**Problem description**: Output exactly, with nothing added, the entries from the first line through the line with "Task: Click the Rerun icon in the Run panel".
::::::::
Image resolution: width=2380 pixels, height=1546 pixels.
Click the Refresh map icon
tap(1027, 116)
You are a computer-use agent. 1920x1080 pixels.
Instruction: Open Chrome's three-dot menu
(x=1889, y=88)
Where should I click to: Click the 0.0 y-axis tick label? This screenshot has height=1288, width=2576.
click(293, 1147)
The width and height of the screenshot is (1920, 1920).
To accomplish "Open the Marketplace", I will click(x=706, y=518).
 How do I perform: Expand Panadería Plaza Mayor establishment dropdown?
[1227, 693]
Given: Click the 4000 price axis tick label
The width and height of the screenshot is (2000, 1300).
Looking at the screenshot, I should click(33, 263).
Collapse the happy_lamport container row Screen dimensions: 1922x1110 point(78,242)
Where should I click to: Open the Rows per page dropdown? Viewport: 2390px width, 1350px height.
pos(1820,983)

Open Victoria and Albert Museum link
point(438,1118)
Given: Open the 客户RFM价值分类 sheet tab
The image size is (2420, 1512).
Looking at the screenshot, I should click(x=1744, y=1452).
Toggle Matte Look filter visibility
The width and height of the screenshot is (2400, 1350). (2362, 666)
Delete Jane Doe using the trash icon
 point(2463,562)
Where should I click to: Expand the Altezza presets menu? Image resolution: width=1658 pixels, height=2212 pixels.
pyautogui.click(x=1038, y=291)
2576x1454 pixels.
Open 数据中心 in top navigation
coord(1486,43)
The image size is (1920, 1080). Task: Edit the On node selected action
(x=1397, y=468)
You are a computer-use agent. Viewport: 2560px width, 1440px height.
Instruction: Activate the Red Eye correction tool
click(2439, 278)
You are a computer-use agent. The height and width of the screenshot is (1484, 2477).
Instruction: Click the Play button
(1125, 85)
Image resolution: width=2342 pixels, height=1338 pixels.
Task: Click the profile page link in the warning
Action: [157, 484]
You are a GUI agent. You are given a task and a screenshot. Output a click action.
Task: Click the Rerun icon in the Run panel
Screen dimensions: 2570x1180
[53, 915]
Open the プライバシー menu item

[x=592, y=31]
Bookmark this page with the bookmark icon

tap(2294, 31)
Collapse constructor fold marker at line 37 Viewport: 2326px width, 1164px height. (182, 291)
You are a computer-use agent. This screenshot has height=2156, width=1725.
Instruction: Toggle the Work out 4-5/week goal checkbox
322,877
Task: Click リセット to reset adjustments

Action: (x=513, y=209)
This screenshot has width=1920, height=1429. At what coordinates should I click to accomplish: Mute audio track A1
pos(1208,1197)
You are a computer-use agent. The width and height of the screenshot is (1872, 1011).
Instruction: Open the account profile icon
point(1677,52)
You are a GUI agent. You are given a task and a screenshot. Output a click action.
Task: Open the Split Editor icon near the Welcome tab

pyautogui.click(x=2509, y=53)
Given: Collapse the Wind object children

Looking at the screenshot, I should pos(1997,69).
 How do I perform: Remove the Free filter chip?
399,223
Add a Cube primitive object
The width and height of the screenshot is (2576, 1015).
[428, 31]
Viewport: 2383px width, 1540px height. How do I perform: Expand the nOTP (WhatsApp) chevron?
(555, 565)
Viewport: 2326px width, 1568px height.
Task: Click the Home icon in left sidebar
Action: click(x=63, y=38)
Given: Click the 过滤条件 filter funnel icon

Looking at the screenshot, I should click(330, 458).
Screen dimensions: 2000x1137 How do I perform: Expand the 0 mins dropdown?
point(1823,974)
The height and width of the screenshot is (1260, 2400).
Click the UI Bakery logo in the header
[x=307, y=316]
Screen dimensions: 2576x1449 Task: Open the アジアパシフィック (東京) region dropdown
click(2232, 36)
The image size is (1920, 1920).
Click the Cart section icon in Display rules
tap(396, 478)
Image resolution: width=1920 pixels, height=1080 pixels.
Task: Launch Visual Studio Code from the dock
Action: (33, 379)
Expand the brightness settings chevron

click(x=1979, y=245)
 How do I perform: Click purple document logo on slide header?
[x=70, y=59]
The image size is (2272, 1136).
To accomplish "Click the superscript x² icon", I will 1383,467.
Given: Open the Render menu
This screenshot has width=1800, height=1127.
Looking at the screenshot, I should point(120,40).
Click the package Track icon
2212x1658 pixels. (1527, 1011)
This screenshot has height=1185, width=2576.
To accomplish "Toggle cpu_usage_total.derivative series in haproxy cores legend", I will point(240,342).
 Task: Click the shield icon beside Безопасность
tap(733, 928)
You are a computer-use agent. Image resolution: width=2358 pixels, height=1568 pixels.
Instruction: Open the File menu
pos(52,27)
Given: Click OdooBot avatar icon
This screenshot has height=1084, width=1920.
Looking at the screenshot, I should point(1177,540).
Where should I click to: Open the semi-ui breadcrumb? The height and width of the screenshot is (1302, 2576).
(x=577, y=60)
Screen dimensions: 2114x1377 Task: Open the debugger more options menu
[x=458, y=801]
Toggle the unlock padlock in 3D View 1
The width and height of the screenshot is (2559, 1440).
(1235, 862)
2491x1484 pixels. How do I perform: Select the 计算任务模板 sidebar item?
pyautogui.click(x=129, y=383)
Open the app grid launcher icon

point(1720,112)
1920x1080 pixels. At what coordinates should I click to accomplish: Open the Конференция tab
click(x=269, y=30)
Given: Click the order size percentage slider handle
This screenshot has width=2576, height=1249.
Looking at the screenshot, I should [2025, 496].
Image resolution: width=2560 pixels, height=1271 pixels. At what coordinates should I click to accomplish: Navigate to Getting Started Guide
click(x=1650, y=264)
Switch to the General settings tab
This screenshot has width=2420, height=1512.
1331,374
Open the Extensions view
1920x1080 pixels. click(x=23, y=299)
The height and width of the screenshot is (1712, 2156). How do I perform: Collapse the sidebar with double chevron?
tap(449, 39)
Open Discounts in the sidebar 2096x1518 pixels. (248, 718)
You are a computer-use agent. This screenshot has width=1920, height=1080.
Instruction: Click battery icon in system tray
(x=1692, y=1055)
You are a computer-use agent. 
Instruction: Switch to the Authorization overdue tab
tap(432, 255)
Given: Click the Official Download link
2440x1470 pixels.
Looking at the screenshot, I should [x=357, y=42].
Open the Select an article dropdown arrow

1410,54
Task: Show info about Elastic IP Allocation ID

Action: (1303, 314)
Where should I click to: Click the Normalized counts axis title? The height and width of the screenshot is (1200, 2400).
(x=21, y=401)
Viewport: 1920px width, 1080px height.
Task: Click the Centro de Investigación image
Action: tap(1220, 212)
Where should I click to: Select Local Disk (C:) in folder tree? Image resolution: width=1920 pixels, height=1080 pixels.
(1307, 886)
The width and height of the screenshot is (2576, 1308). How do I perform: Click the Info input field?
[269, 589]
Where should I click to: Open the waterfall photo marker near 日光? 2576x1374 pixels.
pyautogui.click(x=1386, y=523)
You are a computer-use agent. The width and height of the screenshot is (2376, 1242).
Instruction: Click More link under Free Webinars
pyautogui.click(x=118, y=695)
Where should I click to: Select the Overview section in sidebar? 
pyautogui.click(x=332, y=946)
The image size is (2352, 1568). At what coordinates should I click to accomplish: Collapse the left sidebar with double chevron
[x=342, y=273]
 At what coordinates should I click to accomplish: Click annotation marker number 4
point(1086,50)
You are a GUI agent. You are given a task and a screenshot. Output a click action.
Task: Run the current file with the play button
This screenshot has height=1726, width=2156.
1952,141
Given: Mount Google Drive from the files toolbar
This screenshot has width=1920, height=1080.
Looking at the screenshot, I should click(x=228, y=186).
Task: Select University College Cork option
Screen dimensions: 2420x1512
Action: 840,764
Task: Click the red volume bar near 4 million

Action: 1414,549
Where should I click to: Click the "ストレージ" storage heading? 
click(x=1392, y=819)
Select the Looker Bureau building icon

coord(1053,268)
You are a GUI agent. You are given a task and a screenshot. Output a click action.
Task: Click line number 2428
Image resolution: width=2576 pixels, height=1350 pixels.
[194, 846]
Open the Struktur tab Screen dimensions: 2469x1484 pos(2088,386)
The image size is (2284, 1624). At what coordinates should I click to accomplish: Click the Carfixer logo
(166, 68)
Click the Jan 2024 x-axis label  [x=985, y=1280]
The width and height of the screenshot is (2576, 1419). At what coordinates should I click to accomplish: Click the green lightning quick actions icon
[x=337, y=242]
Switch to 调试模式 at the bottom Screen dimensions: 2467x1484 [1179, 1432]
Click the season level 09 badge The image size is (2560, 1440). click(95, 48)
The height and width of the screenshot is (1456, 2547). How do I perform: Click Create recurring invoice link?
::::::::
**Result of this task**:
Image resolution: width=2380 pixels, height=1546 pixels.
Click the Refresh map icon
tap(1027, 116)
You are a computer-use agent. 1920x1080 pixels.
Instruction: Open Chrome's three-dot menu
(x=1889, y=88)
Where should I click to: Click the 0.0 y-axis tick label? This screenshot has height=1288, width=2576.
click(293, 1147)
The width and height of the screenshot is (1920, 1920).
To accomplish "Open the Marketplace", I will click(x=706, y=518).
 How do I perform: Expand Panadería Plaza Mayor establishment dropdown?
[1227, 693]
Given: Click the 4000 price axis tick label
The width and height of the screenshot is (2000, 1300).
Looking at the screenshot, I should click(33, 263).
Collapse the happy_lamport container row Screen dimensions: 1922x1110 point(78,242)
Where should I click to: Open the Rows per page dropdown? Viewport: 2390px width, 1350px height.
pos(1820,983)

Open Victoria and Albert Museum link
point(438,1118)
Given: Open the 客户RFM价值分类 sheet tab
The image size is (2420, 1512).
Looking at the screenshot, I should click(x=1744, y=1452).
Toggle Matte Look filter visibility
The width and height of the screenshot is (2400, 1350). (2362, 666)
Delete Jane Doe using the trash icon
 point(2463,562)
Where should I click to: Expand the Altezza presets menu? Image resolution: width=1658 pixels, height=2212 pixels.
pyautogui.click(x=1038, y=291)
2576x1454 pixels.
Open 数据中心 in top navigation
coord(1486,43)
The image size is (1920, 1080). Task: Edit the On node selected action
(x=1397, y=468)
You are a computer-use agent. Viewport: 2560px width, 1440px height.
Instruction: Activate the Red Eye correction tool
click(2439, 278)
You are a computer-use agent. The height and width of the screenshot is (1484, 2477).
Instruction: Click the Play button
(1125, 85)
Image resolution: width=2342 pixels, height=1338 pixels.
Task: Click the profile page link in the warning
Action: [157, 484]
You are a GUI agent. You are given a task and a screenshot. Output a click action.
Task: Click the Rerun icon in the Run panel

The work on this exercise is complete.